I finally re-read “Albert Nobbs” – a short story by George Moore that ‘haunted’ Glenn Close until she made a movie of it.  I wanted to read it because reviewers seemed to get Moore’s deal quite well – that it was a movie that should have been entirely about sexuality and, yet, sex was absent.

But the story – what a tricky little beast.  On the one hand, it shows the politics of invisibility/visibility quite well.  That invisibility gives great power (to earn more wages, to pass, to achieve stability within the workings of larger systems) but it also leads to great loneliness, to a pervading feeling of nothingness, and, as the end reveals, assured misrecognition.  For, as Moore suggests, the fact that women make less wages is known.  It’s less interesting than other reasons for dressing as a man, so its promptly rejected as a viable reason for doing so: “She would be getting better wages as a man than was a woman, somebody said, but nobody cared to discus the wages question, all knew that a man is better paid than a woman.  But what Albert would have done with Helen if Helen hadn’t gone off with Joe Mackins stirred everyone’s imaginations.”  People are interested in the drama, the more unseemly explanations.  As Moore says elsewhere, we are never so happy as when we are reveling (or imagining, in this instance) other people’s sins.

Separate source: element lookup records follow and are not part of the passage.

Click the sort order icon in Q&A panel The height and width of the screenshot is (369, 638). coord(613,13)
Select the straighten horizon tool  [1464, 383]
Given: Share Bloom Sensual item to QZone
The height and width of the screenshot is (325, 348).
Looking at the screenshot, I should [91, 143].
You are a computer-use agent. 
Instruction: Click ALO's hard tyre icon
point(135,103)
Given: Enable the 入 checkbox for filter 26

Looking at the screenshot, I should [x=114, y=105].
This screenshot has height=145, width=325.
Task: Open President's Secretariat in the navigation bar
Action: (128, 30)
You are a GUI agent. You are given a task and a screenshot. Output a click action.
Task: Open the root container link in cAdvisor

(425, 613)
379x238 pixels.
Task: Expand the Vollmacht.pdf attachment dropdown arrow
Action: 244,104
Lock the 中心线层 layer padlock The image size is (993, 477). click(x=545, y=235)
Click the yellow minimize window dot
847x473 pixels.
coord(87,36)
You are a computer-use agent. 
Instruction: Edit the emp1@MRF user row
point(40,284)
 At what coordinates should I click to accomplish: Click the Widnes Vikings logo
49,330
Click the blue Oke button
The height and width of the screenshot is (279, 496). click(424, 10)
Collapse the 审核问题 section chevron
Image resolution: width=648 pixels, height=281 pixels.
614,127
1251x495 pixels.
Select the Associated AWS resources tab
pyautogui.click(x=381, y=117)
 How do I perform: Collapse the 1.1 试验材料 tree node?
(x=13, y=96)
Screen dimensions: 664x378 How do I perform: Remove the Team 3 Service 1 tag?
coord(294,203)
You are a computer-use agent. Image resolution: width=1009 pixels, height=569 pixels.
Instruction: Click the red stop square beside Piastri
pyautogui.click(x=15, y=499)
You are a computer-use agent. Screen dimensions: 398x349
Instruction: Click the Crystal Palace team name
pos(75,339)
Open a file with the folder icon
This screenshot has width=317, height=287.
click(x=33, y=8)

On the other hand, why does it end that way?  It’s super gross.  Totally typical for Moore, to open up such interesting questions about gender and the limits of the language, etc. only to fuck it up by adding something else.  He wanted too much, he was too much.  Here’s how it closes:  “I wonder what’s going to be the end of my life.  What new chance to the years hold for me?  And what would Hubert be thinking, being a married woman?  Of what else should she be thinking but of her husband, who might now be a different man from the one she left behind?”  The whole thing bristles, because Hubert, of course, both is and isn’t a married woman.  She both is and isn’t a “she.”

And, as much as I love Moore (which is tons and tons), this is why I resist calling him a  feminist.  Because he experiments with all kinds of ways of thinking about “new chances” and new “ends” of life, but he ultimately believes in marriage, believes in a relatively stark separation of man and woman, he/she.

A reminder, from Kant

“Laziness and cowardice are the reasons why such a large proportion of men, even when nature has long emancipated them from alien guidance, nevertheless gladly remain immature for life. For the same reasons, it is all too easy for others to set themselves up as their guardians. It is so convenient to be immature! If I have a book to have understanding in place of me, a spiritual adviser to have a conscience for me, a doctor to judge my diet for me, and so on, I need not make any efforts at all. I need not think, so long as I can pay; others will soon enough take the tiresome job over for me.”

It’s no wonder that most novels of development are novels about failed development.